How to configure the pyCharm Debugger for Scrapy

Criamos edited this page Apr 5, 2022 · 4 revisions

Setting up pyCharm's debugger for Scrapy

  1. Run your currently selected crawler via pyCharm (Shift + F10) to have a baseline of settings that you can modify

  2. Open the configuration via Main Menu -> Run -> Edit Configurations scrapy_pycharm_debugger_1

  3. Click on Script Path and select Module name from the drop-down menu

    1. Module name: scrapy.cmdline
    2. Parameters: runspider <crawler_name.py> or crawl <spider_name>
      1. for example: runspider serlo_spider.py or crawl serlo_spider
  4. Your Working directory should be set to the /spiders/-folder

    1. for example: /home/<your_username>/PycharmProjects/oeh-search-etl/converter/spiders
  5. You should now be able to use pyCharm's debugger by pressing Shift + F9


After you're done, your debugger configuration should roughly look like this:

scrapy_pycharm_debugger_3

additional configurations

You can customize your debug-run with additional CLI parameters / options, e.g. by dumping the collected scrapy.Items into a .json-file or saving a new logfile with each run of your debugger.

Saving a JSON output of each scraped item

If you want to see a JSON dump of all scraped items, you can use the --output-option in your parameters, e.g.:

scrapy crawl <spider_name> -O "spidername.json"

Reminder:

  • -O overwrites the .json-file with each new crawl
  • -o appends

Saving a logfile

By default, scrapy appends the current run into the scrapy.log-file in the project root folder. If you wanted to customize the filename or where it's saved, you could use

scrapy crawl <spider_name> --logfile "./logs/filename.log"

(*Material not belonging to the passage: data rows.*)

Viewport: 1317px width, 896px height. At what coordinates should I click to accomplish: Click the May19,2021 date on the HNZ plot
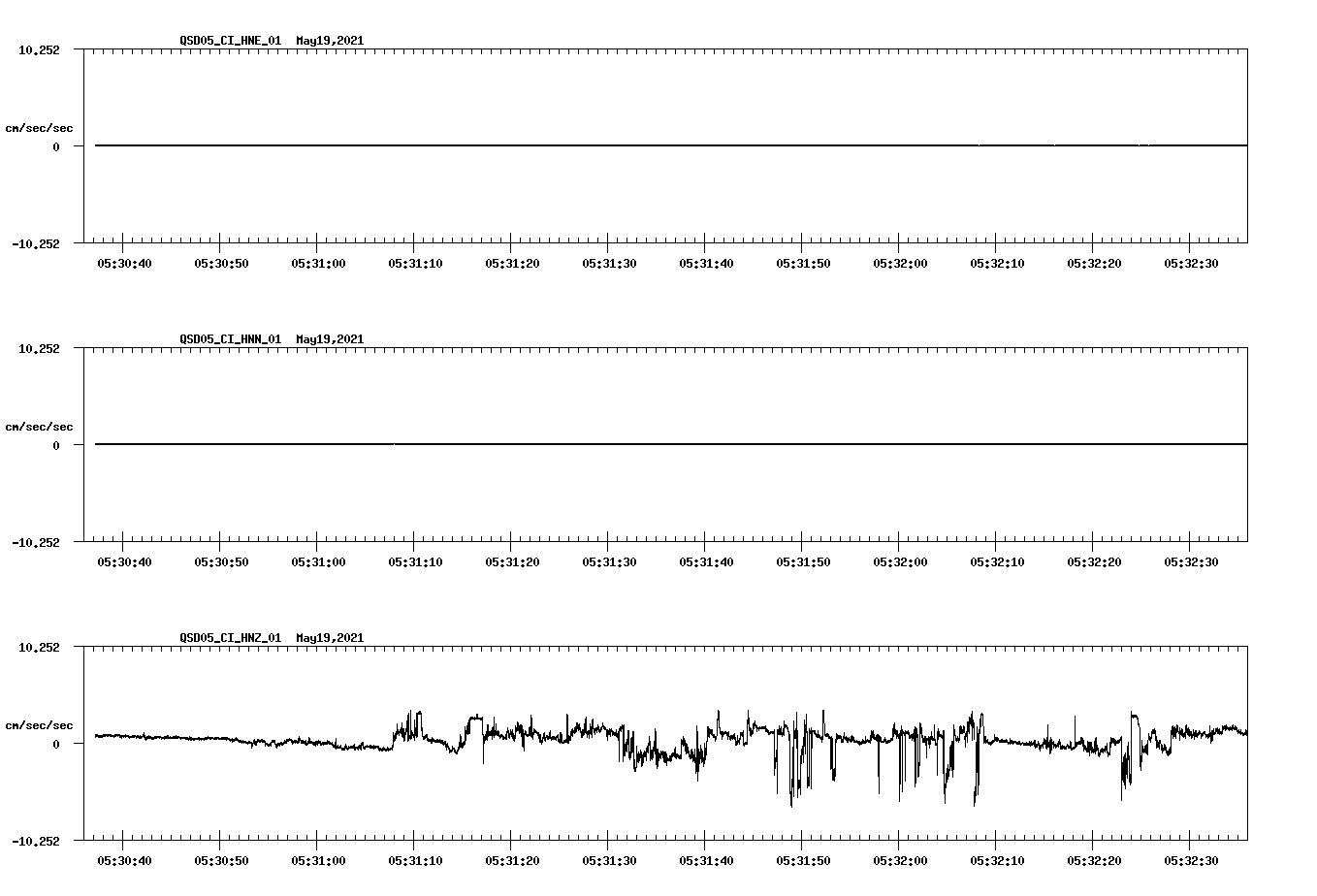[x=329, y=638]
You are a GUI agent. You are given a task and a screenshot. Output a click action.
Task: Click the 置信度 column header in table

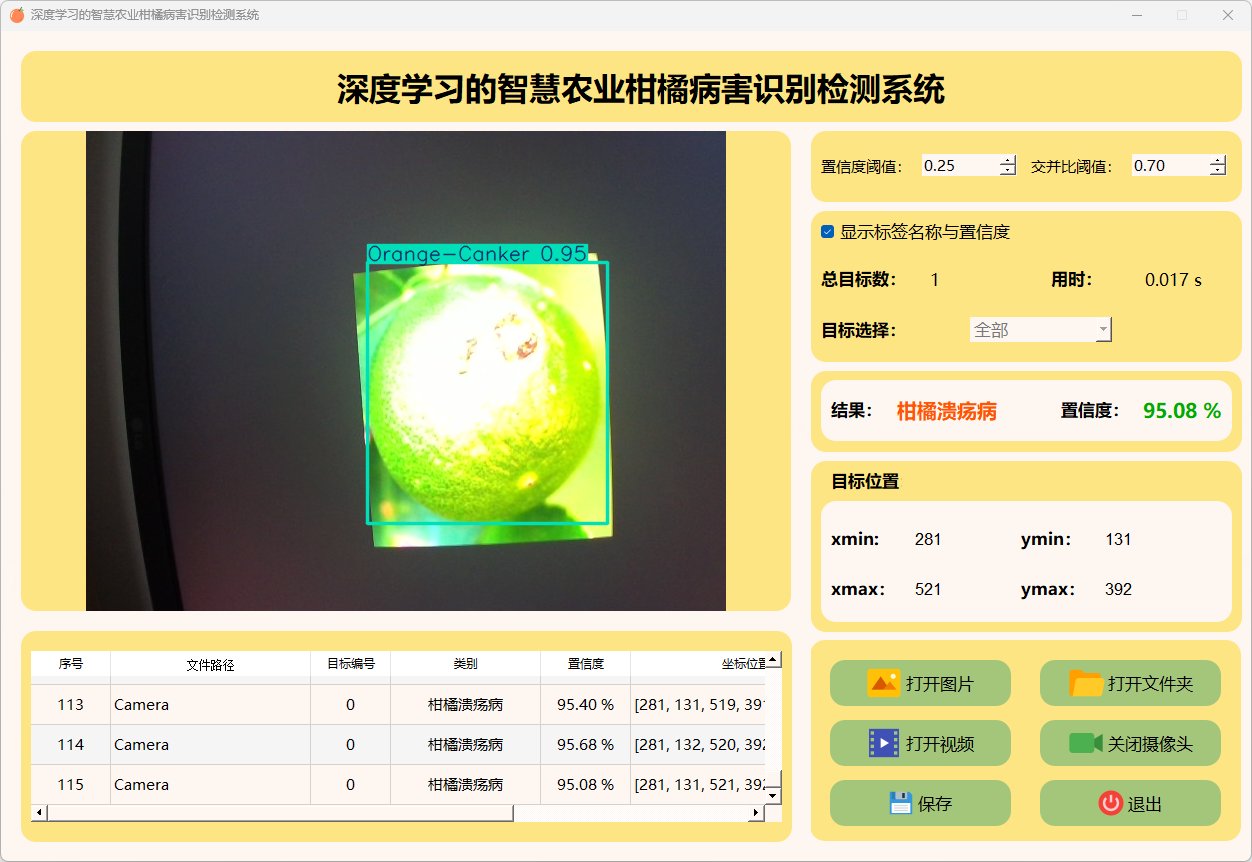[x=585, y=664]
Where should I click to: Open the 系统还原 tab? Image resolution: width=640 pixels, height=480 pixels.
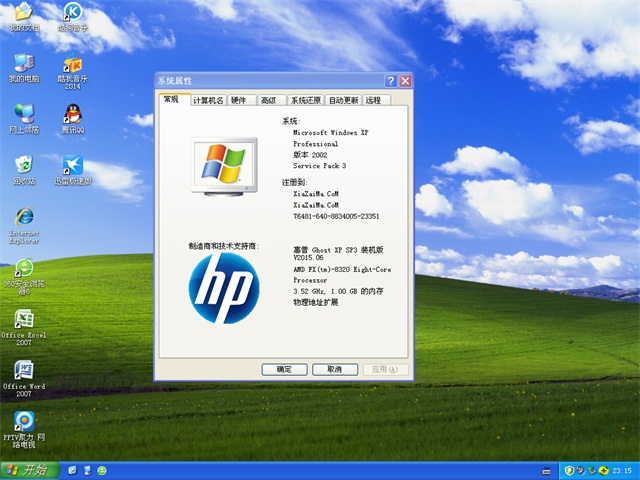[305, 100]
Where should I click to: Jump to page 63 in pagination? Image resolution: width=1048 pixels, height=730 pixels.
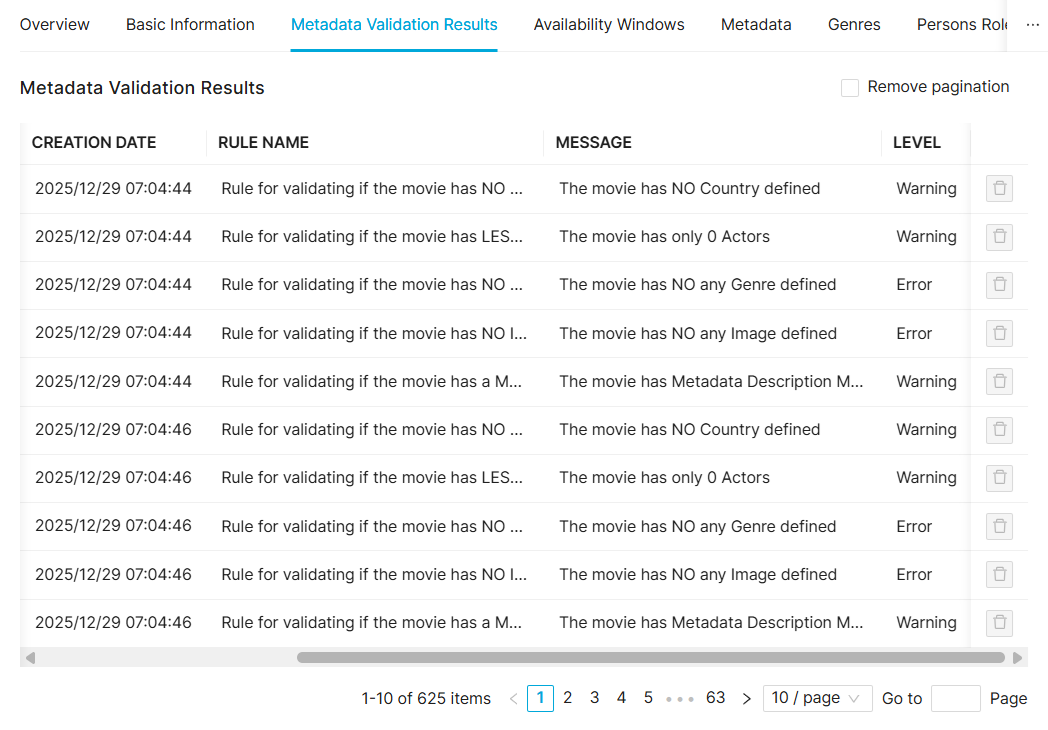tap(715, 698)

in the debug configuration parameters.

The gist of it (tldr):

If you just want to use both options at the same time, here's a short TLDR version that you can copy-paste and customize to your needs. You can either use the "runspider" or "crawl" command:

runspider <spider_name.py> -O "spider_name.json" --logfile "spider_name.log"

or:

crawl <spider_name> -O "spider_name.json" --logfile "spider_name.log"

scrapy_pycharm_debugger_5